No acute findings on this head CT. No significant parenchymal atrophy. A few scattered hypoattenuating foci in the white matter, suggestive of microvascular changes.





Physiologic radiotracer uptake throughout the brain parenchyma. Specifically, no areas of significantly reduced uptake suggestive of frontotemporal or Alzheimer's dementia.

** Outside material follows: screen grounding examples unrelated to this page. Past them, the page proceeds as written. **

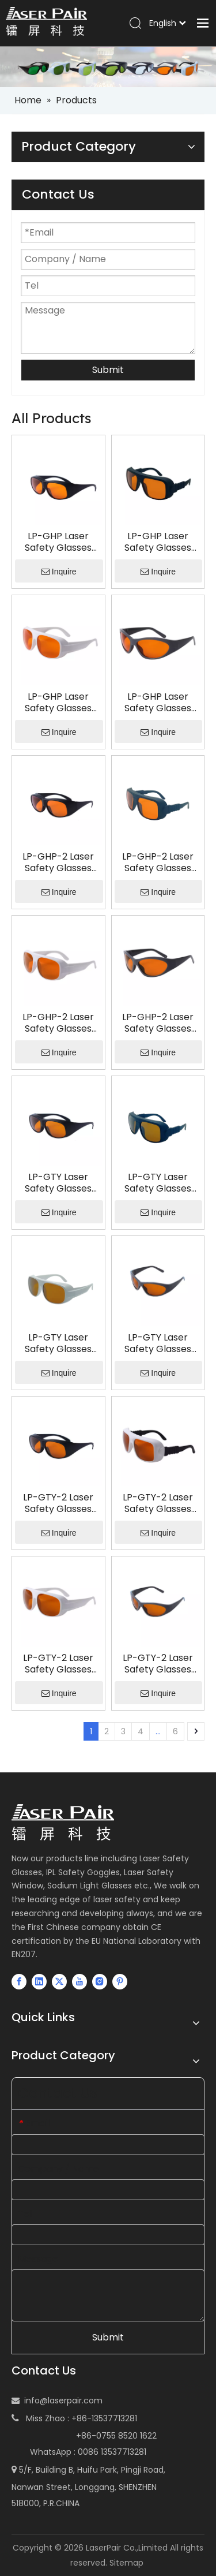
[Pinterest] (119, 1981)
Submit (108, 369)
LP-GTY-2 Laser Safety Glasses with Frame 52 (58, 1663)
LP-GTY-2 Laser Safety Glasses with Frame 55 (158, 1663)
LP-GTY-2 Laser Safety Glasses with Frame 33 (58, 1503)
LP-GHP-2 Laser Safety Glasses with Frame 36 (158, 862)
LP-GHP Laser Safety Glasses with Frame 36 (157, 542)
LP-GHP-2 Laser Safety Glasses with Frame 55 (158, 1023)
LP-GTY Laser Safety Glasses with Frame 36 (157, 1182)
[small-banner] (108, 67)
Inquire (59, 571)
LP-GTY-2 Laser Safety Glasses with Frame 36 (158, 1503)
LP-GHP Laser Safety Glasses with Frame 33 (58, 542)
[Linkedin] (39, 1981)
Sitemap (126, 2562)
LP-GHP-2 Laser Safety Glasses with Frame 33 (58, 862)
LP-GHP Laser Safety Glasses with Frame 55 (157, 702)
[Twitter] (59, 1981)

Normal radiotracer uptake through the brain parenchyma, with physiologic uptake outlining the white matter tracts. No abnormal areas of gray matter uptake are noted.
Case Discussion
Normal 18F-FDG and 18F-florbetapir PET/CT scans in this patient with concern for Alzheimer's or frontotemporal dementia.
Abnormal FDG scans demonstrate significantly decreased uptake in characteristic regions of the brain. For Alzheimer's dementia, the regions include the posterior parietal (precuneus) lobes, temporal lobes, and posterior cingulate gyrus. Later stages of the dementia demonstrate decreased uptake in the frontal lobes as well. For frontotemporal dementia, the regions include the frontal and/or temporal lobes (anterior greater than posterior), and anterior cingulate gyrus. Variants of these dementias and Lewy body dementia demonstrate decreased uptake in other characteristic areas (see references).
Abnormal 18F-florbetapir (Amyvid) or other amyloid PET radiotracer scans demonstrate increased uptake in the gray matter, suggestive of amyloid plaque deposition in these areas. A positive scan does not necessarily mean the patient has Alzheimer's dementia or that the patient will develop Alzheimer's dementia, it is simply a marker of plaque deposition. That said, it can help confirm clinical diagnosis of Alzheimer's dementia.
In this patient, there was a long-standing psychiatric history, which may have contributed to his presenting symptoms.